According to the "study abroad roller coaster" that I was introduced to prior to my departure from the States, I am due for a crash downwards into homesickness and culture shock sometime soon (although, it looks like the worst is yet to come). I am feeling the beginnings of the first descent here and there, such as when culture shock still pops up after I think it must all be over, or when I am reminded of the smallest of details about home that I never thought I would miss. For example, the price of $2.50 for a single avocado (on sale!) has caused me deep regret for the times I passed up a 2 for $1 sale back home. The pure luxury of choosing to go home for school breaks is not an option right now, even though those around me have already visited home numerous times in recent weeks. Finally, the accent barrier still occasionally requires excellent listening skills and guesswork on my behalf - but I must say that I'm becoming very good at this.
However, I maintain my adoration of Australia because of the countless other ways that I have been pleasantly surprised here. The weather, for one, is a surprise every day. I've become accustomed to falling asleep to thunderstorms and waking up to sunshine. I have seen more lightning in the past month than I have in the twenty years I lived in California. One day last week it was gorgeous and sunny, yet I could see lightning casually bolt across the sky in the distance. Later in the week, it felt as if a storm decided to take place directly over Bathurst to make a point that the seasons are changing.
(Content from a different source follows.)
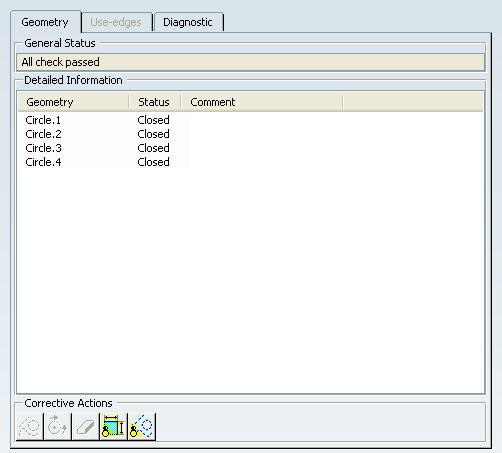Toggle the Hide Constraints icon
Screen dimensions: 502x453
point(114,427)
As for the upcoming days, I'll just have to find out as it comes - the weather predictions often turn out wrong.
Australia's gorgeous nature does not stop at the weather variations. I am constantly in awe of how clear the night skies are, how far I can see over the wide and flat landscape, and the many creatures I encounter day to day. Dozens of kangaroos live on the campus of my uni, coming out of their hiding places at night. I have joined my roommates on a couple of drives through campus to see if we can find an even bigger and more intimidating kangaroo than we saw last time. The bunnies, sheep, magpies and possums keep life in Australia interesting as well. My nights tucked in bed are always interrupted by a possum hissing outside my window, and my daily walks to campus would certainly not be the same without the squawks and songs of various birds (one even joined me for lunch once).
I'd like to mention a couple of highlights of the past weeks. I was able to venture outside of Bathurst a bit to spend time in the sun. I joined my housemate, Ashley, at a gorgeous riverbank called Flat Rock where we ditched the homework we had brought with us to soak in the sun and keep an eye out for snakes that might be warming themselves on the rocks. A very Aussie moment for me was indulging in my first real Vegemite toast, which I added avocado to in order to cut the taste a bit. I am slowly but surely getting used to the sharp taste of the spread, and might even miss it when I head home. I'm going to have to stock up on bread to try out the other classic meals here, such as spaghetti on toast and baked beans on toast (I'm still skeptical about these). Hundreds of other memories have been crammed in between the moments I share here, but words wouldn't suffice.